Records supplied section start

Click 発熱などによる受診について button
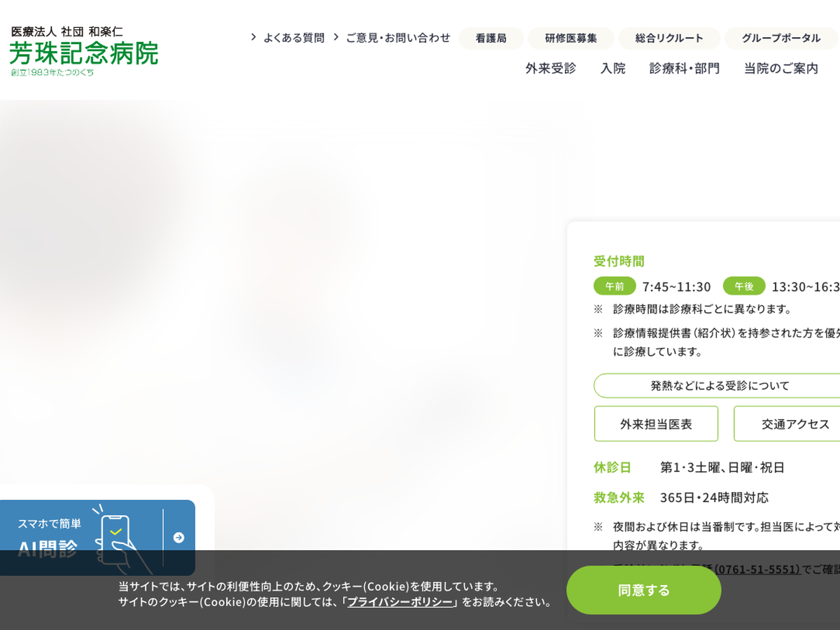719,386
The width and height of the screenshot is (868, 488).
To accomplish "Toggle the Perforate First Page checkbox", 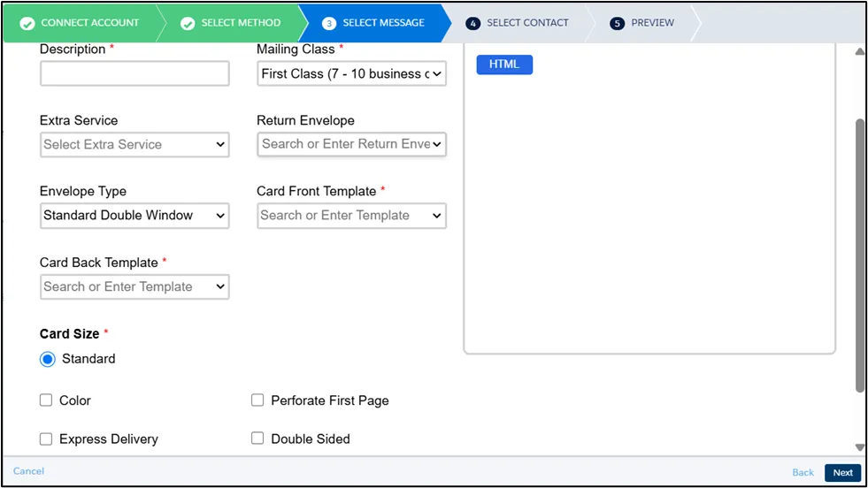I will point(257,400).

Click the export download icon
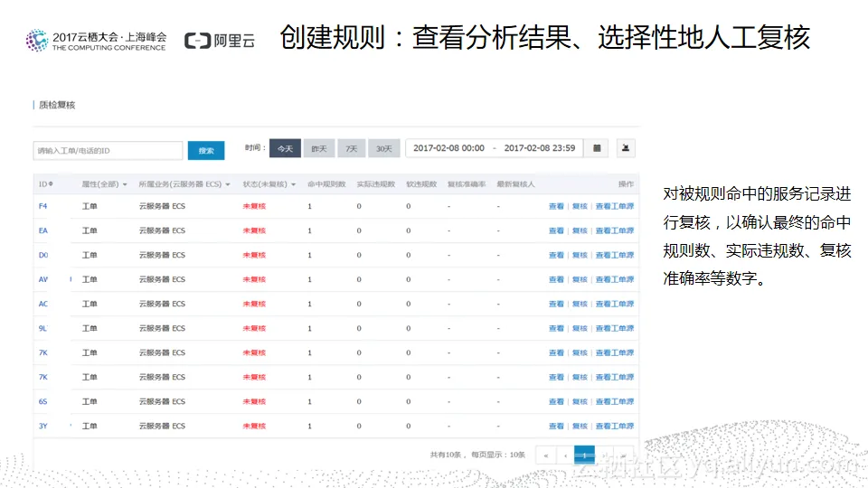pyautogui.click(x=626, y=148)
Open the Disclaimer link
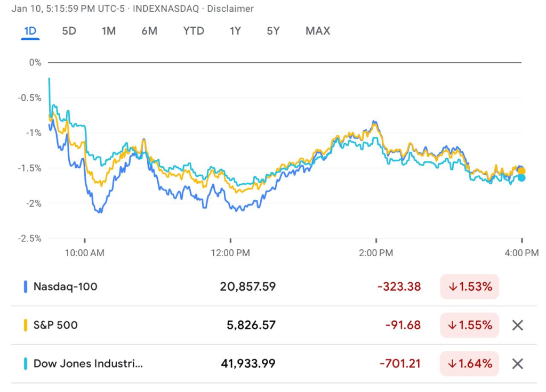The height and width of the screenshot is (392, 546). click(230, 9)
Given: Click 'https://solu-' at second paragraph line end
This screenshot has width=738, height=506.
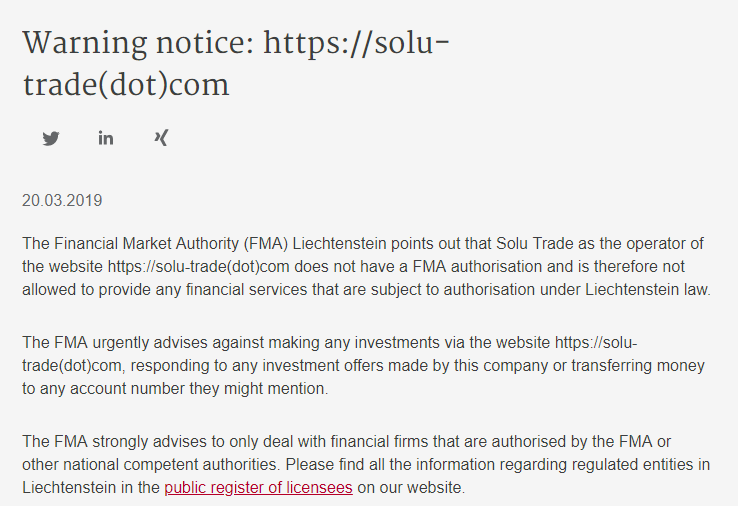Looking at the screenshot, I should tap(596, 342).
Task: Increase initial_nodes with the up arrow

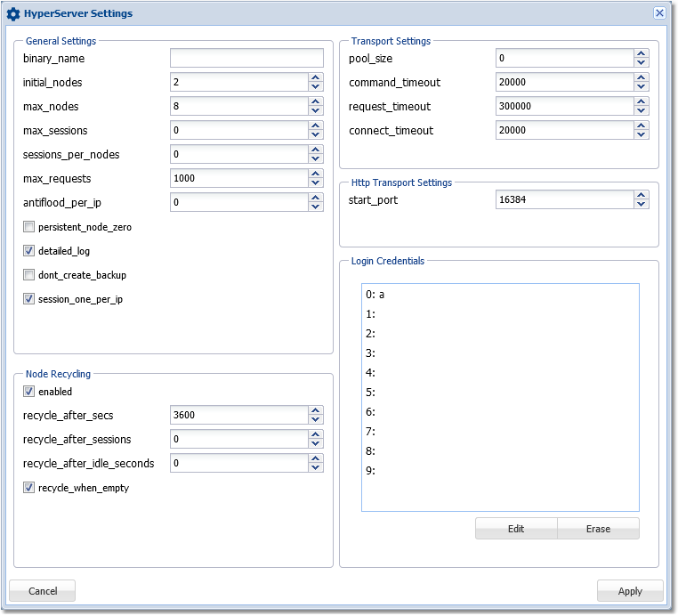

Records supplied section end

§ Task directions:
Nothing but the lines from the line containing "Open the Disclaimer link" through the last line of the records above should be written out, exactly and without the pictures.

§ Output for this exercise:
Open the Disclaimer link
The height and width of the screenshot is (392, 546). click(230, 9)
Given: Click 'https://solu-' at second paragraph line end
This screenshot has width=738, height=506.
Looking at the screenshot, I should tap(596, 342).
Task: Increase initial_nodes with the up arrow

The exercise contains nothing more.